§ Records supplied

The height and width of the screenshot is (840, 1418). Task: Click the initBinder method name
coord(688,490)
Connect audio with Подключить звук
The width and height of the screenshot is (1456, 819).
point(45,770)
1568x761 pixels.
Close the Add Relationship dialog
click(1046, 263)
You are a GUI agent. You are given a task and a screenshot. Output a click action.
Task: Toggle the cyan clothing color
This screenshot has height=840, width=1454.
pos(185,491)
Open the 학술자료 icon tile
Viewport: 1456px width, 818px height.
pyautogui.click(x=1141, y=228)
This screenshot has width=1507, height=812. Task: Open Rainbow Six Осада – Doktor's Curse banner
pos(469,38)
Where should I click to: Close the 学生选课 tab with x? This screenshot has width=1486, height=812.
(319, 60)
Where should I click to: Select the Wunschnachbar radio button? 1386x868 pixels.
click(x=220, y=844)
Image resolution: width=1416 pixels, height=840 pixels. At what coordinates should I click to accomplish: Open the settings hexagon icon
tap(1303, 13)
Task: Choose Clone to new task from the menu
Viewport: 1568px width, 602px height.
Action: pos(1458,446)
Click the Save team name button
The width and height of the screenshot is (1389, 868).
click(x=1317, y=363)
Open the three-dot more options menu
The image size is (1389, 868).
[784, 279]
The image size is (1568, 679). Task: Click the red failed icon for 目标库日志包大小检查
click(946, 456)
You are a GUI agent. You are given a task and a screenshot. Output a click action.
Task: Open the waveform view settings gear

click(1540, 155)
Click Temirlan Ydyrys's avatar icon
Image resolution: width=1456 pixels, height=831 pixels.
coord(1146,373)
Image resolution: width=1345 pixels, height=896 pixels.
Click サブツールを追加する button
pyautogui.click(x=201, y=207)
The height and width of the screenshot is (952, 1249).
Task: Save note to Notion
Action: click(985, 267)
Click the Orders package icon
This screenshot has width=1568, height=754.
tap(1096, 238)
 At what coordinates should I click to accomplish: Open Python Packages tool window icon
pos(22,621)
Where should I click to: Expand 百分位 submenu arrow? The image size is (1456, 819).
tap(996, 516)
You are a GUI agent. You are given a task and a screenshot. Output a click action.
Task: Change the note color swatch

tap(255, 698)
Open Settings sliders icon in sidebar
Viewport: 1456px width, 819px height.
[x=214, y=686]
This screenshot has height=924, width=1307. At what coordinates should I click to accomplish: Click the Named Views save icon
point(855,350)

§ Task statement
What are the lines from the one containing "Task: Change the note color swatch" through the end of the material? Reproduce them exactly, both ends included, with nothing added.

§ Exercise output
Task: Change the note color swatch

tap(255, 698)
Open Settings sliders icon in sidebar
Viewport: 1456px width, 819px height.
[x=214, y=686]
This screenshot has height=924, width=1307. At what coordinates should I click to accomplish: Click the Named Views save icon
point(855,350)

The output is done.